An ethylene plant is a very complex combination of reaction and gas recovery systems. The feedstock is charged to a cracking zone in the presence of steam at effective thermal conditions to produce a pyrolysis reactor effluent gas mixture. The pyrolysis reactor effluent gas mixture is stabilized and separated into purified components through a sequence of cryogenic and conventional fractionation steps. A typical ethylene separation section of an ethylene plant containing both cryogenic and conventional fractionation steps to recover an ethylene product with a purity exceeding 99.5% ethylene is described in an article by V. Kaiser and M. Picciotti, entitled, “Better Ethylene Separation Unit.” The article appeared in HYDROCARBON PROCESSING MAGAZINE, November 1988, pages 57-61 and is hereby incorporated by reference.
Methods are known for increasing the conversion of portions of the products of the the ethylene production from a zeolitic cracking process to produce more propylene by a disproportionation or metathesis of olefins. Such processes are disclosed in U.S. Pat. No. 5,026,935 and U.S. Pat. No. 5,026,936 wherein a metathesis reaction step is employed in combination with a catalytic cracking step to produce more propylene by the metathesis of C2 and C4 olefins obtained from cracking. The catalytic cracking step employs a zeolitic catalyst to convert a hydrocarbon stream having 4 or more carbon atoms per molecule to produce olefins having fewer carbon atoms per molecule. The hydrocarbon feedstream to the zeolitic catalyst typically contains a mixture of 40 to 100 wt-% paraffins having 4 or more carbon atoms per molecule and 0 to 60 wt-% olefins having 4 or more carbon atoms per molecule. In U.S. Pat. No. 5,043,522, it is disclosed that the preferred catalyst for such a zeolitic cracking process is an acid zeolite, examples includes several of the ZSM-type zeolites or the borosilicates. Of the ZSM-type zeolites, ZSM-5 was preferred. It was disclosed that other zeolites containing materials which could be used in the cracking process to produce ethylene and propylene included zeolite A, zeolite X, zeolite Y, zeolite ZK-5, zeolite ZK-4, synthetic mordenite, dealuminized mordenite, as well as naturally occurring zeolites including chabazite, faujasite, mordenite, and the like. Zeolites which were ion-exchanged to replace alkali metal present in the zeolite were preferred. Preferred alkali exchange cations were hydrogen, ammonium, rare earth metals and mixtures thereof.

# COLLECTED DATA
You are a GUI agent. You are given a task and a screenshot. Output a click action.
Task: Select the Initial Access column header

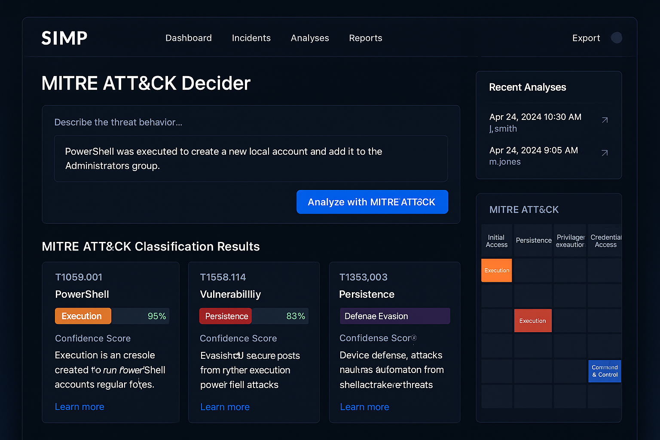pos(496,241)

# GOAL
For each statement below, decide whether it agrees with the ethylene production text and answer yes or no, quoting the words from that text that settle it.
(a) The ethylene separation section described in the article by V. Kaiser and M. Picciotti recovers an ethylene product with a purity exceeding 99.5%.
(b) Among the ZSM-type zeolites, ZSM-4 was preferred.
(c) The hydrocarbon feedstream to the zeolitic catalyst typically contains 0 to 60 wt-% paraffins having 4 or more carbon atoms per molecule.

# FULL RESPONSE
(a) Yes: "to recover an ethylene product with a purity exceeding 99.5% ethylene is described in an article by V. Kaiser and M. Picciotti"
(b) No: "Of the ZSM-type zeolites, ZSM-5 was preferred."
(c) No: "typically contains a mixture of 40 to 100 wt-% paraffins having 4 or more carbon atoms per molecule and 0 to 60 wt-% olefins having 4 or more carbon atoms per molecule"